ベトナム人を雇用するには?|採用メリットや注意事項もご説明

今回はベトナム人の国民性の紹介、採用メリットや注意事項などについてのご紹介になります。高い技術力に定評のあるベトナム人ですが、その力を活かして彼らが日本で活躍するにはどうしたらよいか、理解を深めていきましょう。

国内在留ベトナム人の現在

国内で増加するベトナム人

いま、日本国内でベトナム人が急増しているのはご存知でしょうか。法務省の外国人統計によれば2017年6末で約24万人まで増加しており、国籍別の国内在留外国人数でブラジルの約18.5万人を抜いて4位まで上昇しています。

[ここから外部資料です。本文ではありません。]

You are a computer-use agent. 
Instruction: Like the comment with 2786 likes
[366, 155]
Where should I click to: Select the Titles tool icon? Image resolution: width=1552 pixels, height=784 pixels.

ほか上位の国籍では1位の中国が約88万人、2位の韓国が約53.5万人、3位のフィリピンが約27万人で、3位との差は約3万人にまで迫ります。

いま、ベトナム人は日本人にとってとても身近な存在になっているのです。

[参考] 法務省 在留外国人統計(旧登録外国人統計)統計表

在留ベトナム人の7割超が技能実習生・留学生

ベトナム人の方はどのような名目で日本に来ているのでしょうか。

在留ベトナム人約24万人のうち、技能実習生が約10.5万人、留学生が約7万人とこの2つだけで7割強を占めています。つまりほとんどのベトナム人は名目上、短期(技能実習は5年が限度)または長期で日本に実習を含め学びに来ているということになります。

中には昨今指摘されているように、悪質な仲介業者に騙され借金をしてまで留学の名目で来日し、日本で学ぶというよりも週28時間の上限を超えるほどに働くことが主目的のようになってしまった方もいるかもしれません。

ただ出稼ぎ目的の留学であれば仕事を変えることもできますが、技能実習生の場合では定められた勤務先で働くことに限定して入国しているため、もし仮に劣悪な環境であっても職を変えることができず社会問題となっています。

ベトナム人の国民性

意外と似ている日本人とベトナム人

ベトナム人の国民性ですが、これが意外と日本人と似ているようです。

例を挙げてみますと、勤勉さや謙虚さがある、ものづくりや計算など細かい作業には適性がある方が多いと言われており、これが後述する高い技術力にも繋がっていきます。

それゆえ日本の職場文化への定着もしやすいと言えるでしょう。

ベトナム人に多く見られるとされる真面目で手先の器用であるという特性から、工場のライン作業などにも適性があると言えます。外国人採用というカテゴリの中でベトナム人を位置づけようとする場合、観光などのインバウンド対応要員というよりかはエンジニア・技術系職種として採用されることが多いようです。

ITエンジニア育成のため教育熱心なベトナム政府

ベトナムのGDPに対する教育への支出割合は6.3%(2012年)の高い水準となっており、教育全般に対する高い期待が見て取れます。中でもITエンジニアの育成に力を入れており、2020年までに100万人のITエンジニアの就業を目指しています。300近くの大学・短大で IT関連学科が設置され、毎年5万人近い卒業生を輩出しています。

国を挙げて技術者の育成に注力していることと、細かい作業に適性のあるとされる国民性が合わさり、高い技術力として結実しています。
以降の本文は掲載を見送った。